Q2 2025 financial highlights:
• Revenues surged by 8.6% year-over-year reaching AED3.9 billion ($1.062 billion), marking strong performance across both service and non-service revenues. This strong performance underscores the continued momentum in our core business and the successful execution of our revenue diversification strategy.
 
• Mobile revenues climbed by 7.7% year-over-year to AED1.7 billion reflecting sustained growth in our customer base and the success of our targeted propositions and highly effective marketing campaigns. The optimised use of digital and retail channels also enhanced customer acquisition and engagement, further fuelling revenue momentum.
 
• Fixed revenues rose by 10.1% year-over-year reaching AED1.1 billion mainly driven by the ongoing expansion in Home Wireless and Fibre customer base.
 
• “Other revenues” recorded an 8.8% year-over-year growth to AED1.1 billion buoyed by higher inbound roaming and interconnection revenues—reflecting our expanded Mobile base, higher handset sale, and growth in ICT revenues in line with our strategic ambition to broaden revenue streams beyond traditional connectivity.
 
• EBITDA grew by 16.4% to AED1.8 billion, with the EBITDA margin improving by 3.1 points year-over-year to 46.8%. The uplift was fuelled by a stronger gross margin, mainly benefiting by a more favourable mix, with continued migration toward unlimited data plans.
 
• Net Profit rose by 25.1% year-over-year to AED727 million, delivering a Net Profit margin of 18.6%. This reflects the strength of our operational performance and a clear focus on value creation for our shareholders.
 
• Capex reached AED545 million (Q2 2024: AED 442 million), representing a capex intensity of 14.0% (Q2 2024 capex intensity of 12.3%).

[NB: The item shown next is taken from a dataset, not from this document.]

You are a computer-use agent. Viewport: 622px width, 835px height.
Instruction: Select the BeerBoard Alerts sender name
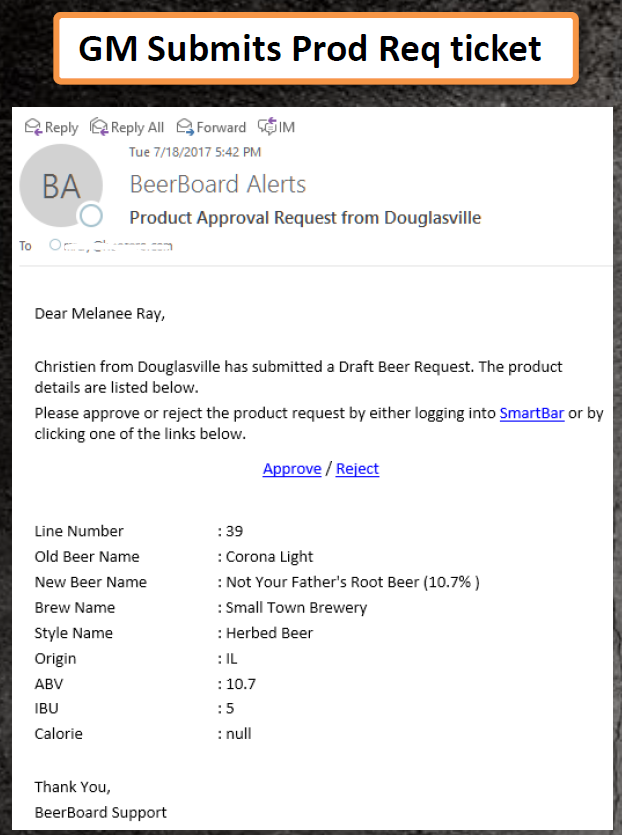tap(217, 184)

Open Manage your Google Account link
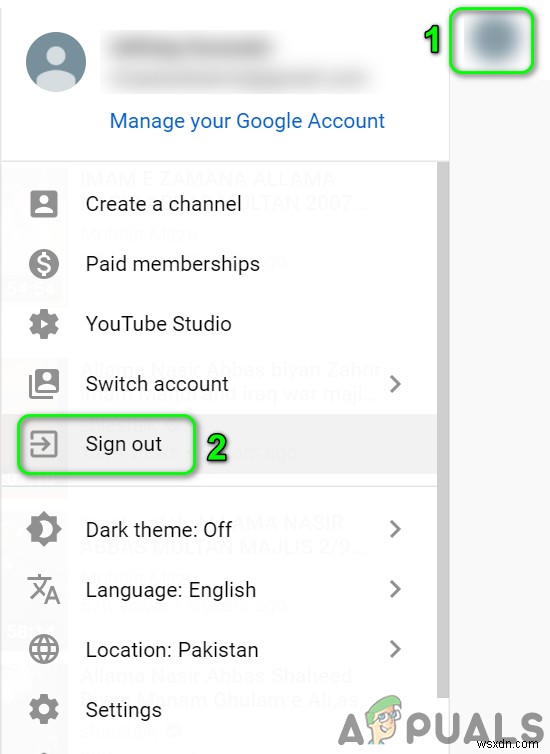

This increase reflects our commitment to scaling our data centre capabilities and supporting long-term digital infrastructure growth.
 
Malek Al Malek, Chairman said: “Our strong performance in the first half of 2025 reflects the effective delivery of our focused strategy, underpinned by a favourable economic environment and sustained commitment to business excellence. The Board is confident in management’s customer-centric and agile approach, which reinforces du’s leadership in driving innovation and adaptability.”
 
Fahad Al Hassawi, CEO, commented: “Our second quarter financial results showcased impressive performance, fuelled by the meticulous execution of our strategy and consistent growth across every aspect of our operations."